Date: 25Apr 2022

本書簡介 Introduction:

Sarah Dauncey對1949年至今中國社會和文化中的身心障礙及其公民身份進行了首次的全面探索。通過對各種中文資料的分析,包括電影、紀錄片、文學和生命書寫、媒體報導和政府文件等,她提出了重要的新觀點,以分析這一時期裡身心障礙及障礙者的身份認同如何被呈現和討論。她也揭露了在中國政府對“理想”公民對期望下,身心障礙人士所遵循的標準。由此,她提出了一個令人興奮的新理論框架,以理解不同社會中的身心障礙者公民身份問題,即“準公民身份”。她的新解讀提出了一種遠比過往的想象更具動態的身份和歸屬關係,協調了的身心障礙者公民身份問題上令人困擾的矛盾,即身心差異帶來的危機,和個人及團體賦權的潛力。

Sarah Dauncey offers the first comprehensive exploration of disability and citizenship in Chinese society and culture from 1949 to the present. Through the analysis of a wide variety of Chinese sources, from film and documentary to literature and life writing, media and state documents, she sheds important new light on the ways in which disability and disabled identities have been represented and negotiated over this time. She exposes the standards against which disabled people have been held as the Chinese state has grappled with expectations of what makes the ‘ideal’ Chinese citizen.

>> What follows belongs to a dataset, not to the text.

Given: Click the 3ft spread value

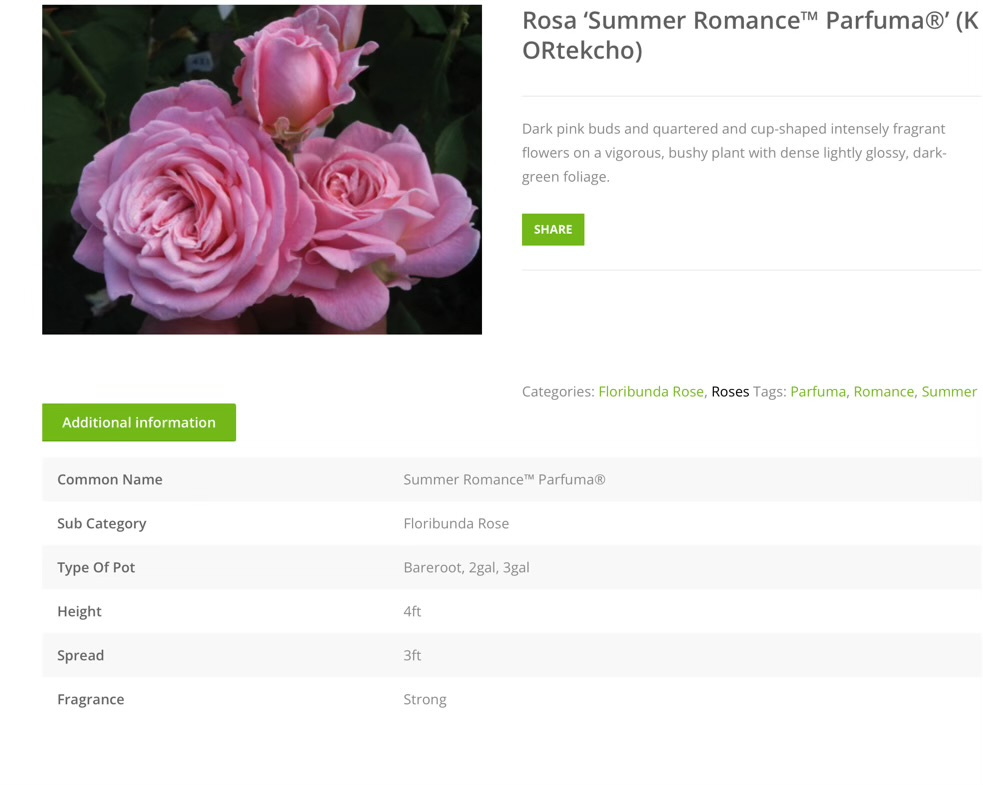Looking at the screenshot, I should (x=412, y=656).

From this, she proposes an exciting new theoretical framework for understanding disabled citizenship in different societies – ‘para-citizenship’. A far more dynamic relationship of identity and belonging than previously imagined, her new reading synthesises the often troubling contradictions of citizenship for disabled people – the perils of bodily and mental difference and the potential for personal and group empowerment.